▸ Task material
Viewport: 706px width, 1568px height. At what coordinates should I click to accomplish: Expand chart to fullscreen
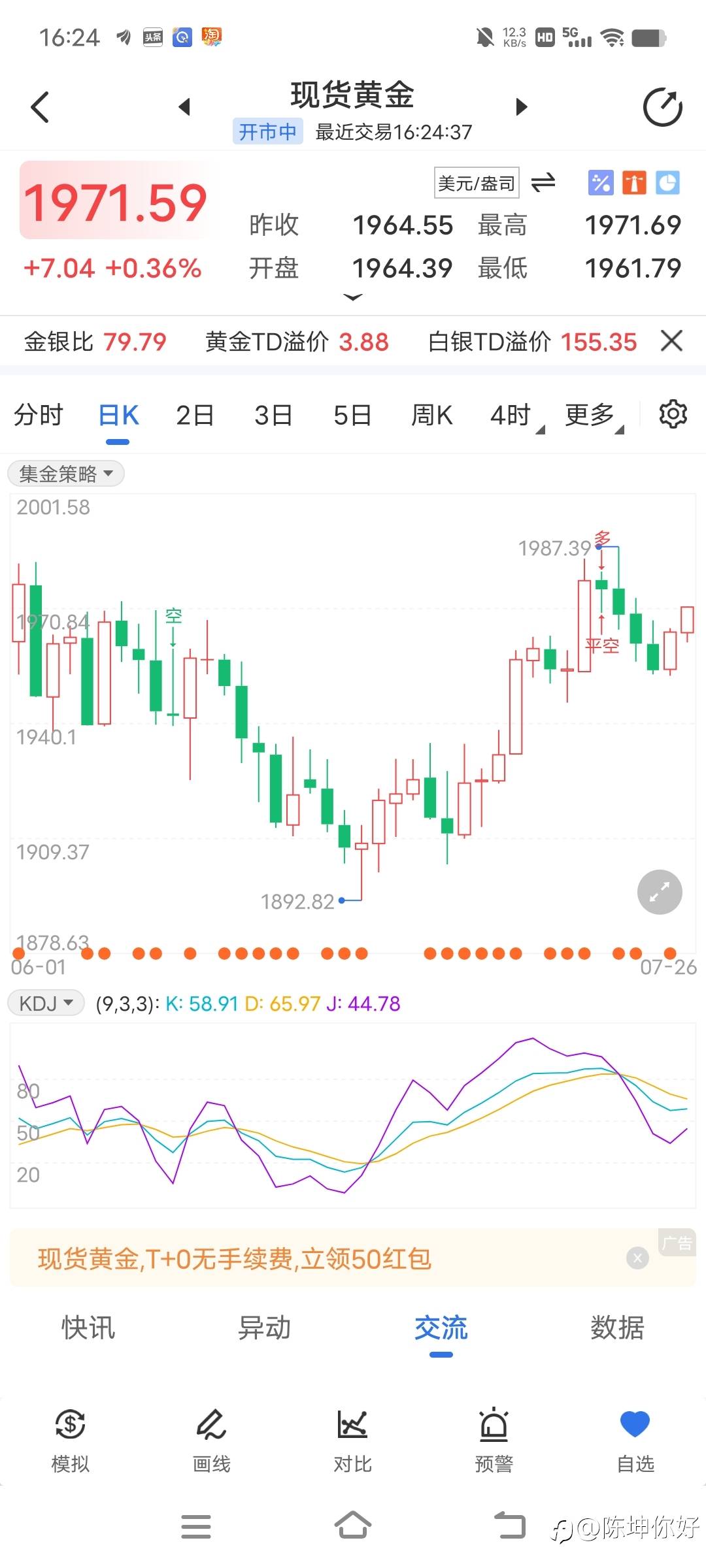(660, 892)
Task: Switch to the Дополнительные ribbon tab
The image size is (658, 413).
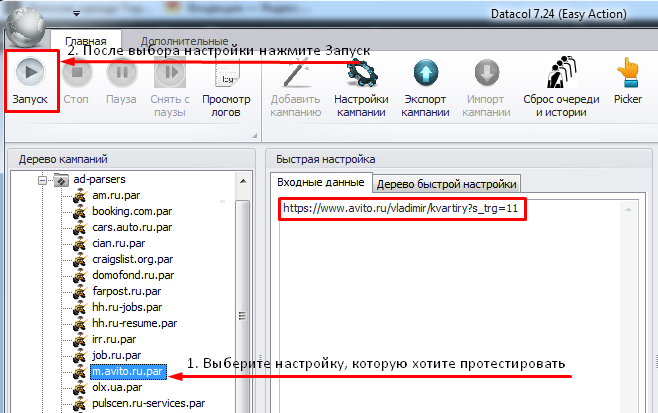Action: pos(184,41)
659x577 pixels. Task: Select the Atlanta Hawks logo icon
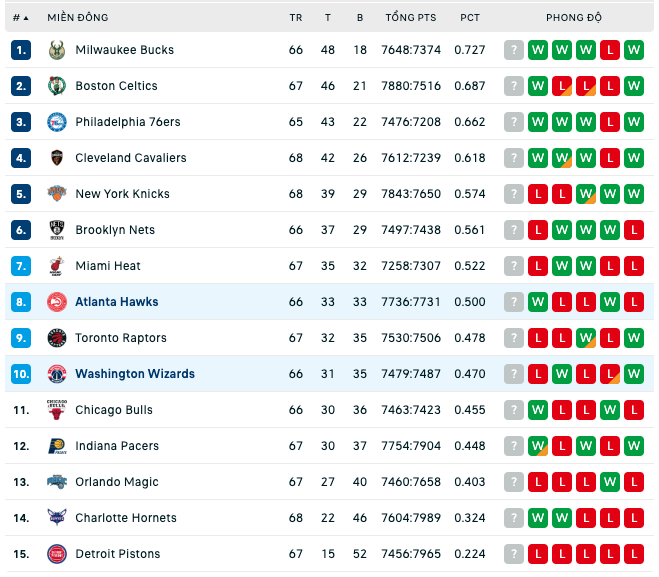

▸ Your task
Give every entry again as it is, dropping its pictures.

▸ Task response
Viewport: 706px width, 1568px height. At what coordinates should I click to accomplish: Expand chart to fullscreen
(660, 892)
Task: Switch to the Дополнительные ribbon tab
The image size is (658, 413).
Action: pos(184,41)
659x577 pixels. Task: Select the Atlanta Hawks logo icon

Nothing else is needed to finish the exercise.